Freeman Spogli Institute for International Studies Center for Health Policy/Center for Primary Care and Outcomes Research Stanford University


Publications




Identifying Organizational Cultures that Promote Patient Safety

Journal Article

Authors
Sara J. Singer, Alyson Falwell Alyson Falwell, David Gaba David Gaba, Meterko M, Rosen A, Hartmann CW, Laurence C. Baker

Published by
Health Care Management and Policy, Vol. 34 no. 4, page(s) 300-11
Oct-Dec 2009


BACKGROUND: Safety climate refers to shared perceptions of what an organization is like with regard to safety, whereas safety culture refers to employees' fundamental ideology and orientation and explains why safety is pursued in the manner exhibited within a particular organization. Although research has sought to identify opportunities for improving safety outcomes by studying patterns of variation in safety climate, few empirical studies have examined the impact of organizational characteristics such as culture on hospital safety climate.

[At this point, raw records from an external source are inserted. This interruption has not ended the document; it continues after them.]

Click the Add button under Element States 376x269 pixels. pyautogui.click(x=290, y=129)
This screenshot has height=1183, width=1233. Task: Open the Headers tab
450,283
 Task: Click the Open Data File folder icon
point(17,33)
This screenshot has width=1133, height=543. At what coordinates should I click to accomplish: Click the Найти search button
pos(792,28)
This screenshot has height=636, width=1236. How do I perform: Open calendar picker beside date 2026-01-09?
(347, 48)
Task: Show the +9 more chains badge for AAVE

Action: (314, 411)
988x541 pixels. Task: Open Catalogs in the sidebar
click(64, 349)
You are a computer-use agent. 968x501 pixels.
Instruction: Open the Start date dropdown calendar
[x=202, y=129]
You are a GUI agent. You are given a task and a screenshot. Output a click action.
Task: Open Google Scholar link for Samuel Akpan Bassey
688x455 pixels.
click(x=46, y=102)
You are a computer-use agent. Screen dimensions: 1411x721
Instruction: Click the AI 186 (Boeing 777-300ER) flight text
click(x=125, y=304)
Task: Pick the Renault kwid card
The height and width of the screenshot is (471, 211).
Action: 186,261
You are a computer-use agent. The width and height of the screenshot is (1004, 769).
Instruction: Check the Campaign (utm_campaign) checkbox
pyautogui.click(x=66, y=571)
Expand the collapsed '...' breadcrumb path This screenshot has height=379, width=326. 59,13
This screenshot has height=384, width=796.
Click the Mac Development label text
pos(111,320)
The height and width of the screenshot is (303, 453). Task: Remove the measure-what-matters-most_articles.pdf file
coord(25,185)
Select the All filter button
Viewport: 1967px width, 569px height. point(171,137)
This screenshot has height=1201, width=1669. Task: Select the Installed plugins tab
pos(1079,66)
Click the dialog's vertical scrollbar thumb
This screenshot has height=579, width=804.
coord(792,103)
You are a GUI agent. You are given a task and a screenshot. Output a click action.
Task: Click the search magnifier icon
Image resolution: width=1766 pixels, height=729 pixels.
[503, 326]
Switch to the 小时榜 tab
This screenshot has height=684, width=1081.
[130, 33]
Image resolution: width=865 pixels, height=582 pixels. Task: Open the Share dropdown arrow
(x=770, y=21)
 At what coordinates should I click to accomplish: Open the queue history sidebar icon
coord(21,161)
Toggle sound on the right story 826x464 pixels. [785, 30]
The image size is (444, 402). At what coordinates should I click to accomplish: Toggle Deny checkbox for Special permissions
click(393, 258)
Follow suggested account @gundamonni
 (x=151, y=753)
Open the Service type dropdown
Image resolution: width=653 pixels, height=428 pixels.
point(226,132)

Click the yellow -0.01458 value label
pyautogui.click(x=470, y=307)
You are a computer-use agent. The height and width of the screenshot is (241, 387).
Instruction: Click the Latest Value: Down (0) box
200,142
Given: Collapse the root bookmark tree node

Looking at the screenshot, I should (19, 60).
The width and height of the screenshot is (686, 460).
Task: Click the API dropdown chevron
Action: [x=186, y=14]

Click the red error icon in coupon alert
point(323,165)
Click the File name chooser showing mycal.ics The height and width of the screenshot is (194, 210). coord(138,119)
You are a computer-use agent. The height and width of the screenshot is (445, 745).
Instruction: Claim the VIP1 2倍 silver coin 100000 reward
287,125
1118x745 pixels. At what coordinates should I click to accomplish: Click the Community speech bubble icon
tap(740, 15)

PURPOSE: This study explored how aspects of general organizational culture relate to hospital patient safety climate.

METHODOLOGY: In a stratified sample of 92 U.S. hospitals, we sampled 100% of senior managers and physicians and 10% of other hospital workers. The Patient Safety Climate in Healthcare Organizations and the Zammuto and Krakower organizational culture surveys measured safety climate and group, entrepreneurial, hierarchical, and production orientation of hospitals' culture, respectively. We administered safety climate surveys to 18,361 personnel and organizational culture surveys to a 5,894 random subsample between March 2004 and May 2005. Secondary data came from the 2004 American Hospital Association Annual Hospital Survey and Dun & Bradstreet. Hierarchical linear regressions assessed relationships between organizational culture and safety climate measures.

FINDINGS: Aspects of general organizational culture were strongly related to safety climate. A higher level of group culture correlated with a higher level of safety climate, but more hierarchical culture was associated with lower safety climate. Aspects of organizational culture accounted for more than threefold improvement in measures of model fit compared with models with controls alone. A mix of culture types, emphasizing group culture, seemed optimal for safety climate.

PRACTICE IMPLICATIONS: Safety climate and organizational culture are positively related. Results support strategies that promote group orientation and reduced hierarchy, including use of multidisciplinary team training, continuous quality improvement tools, and human resource practices and policies.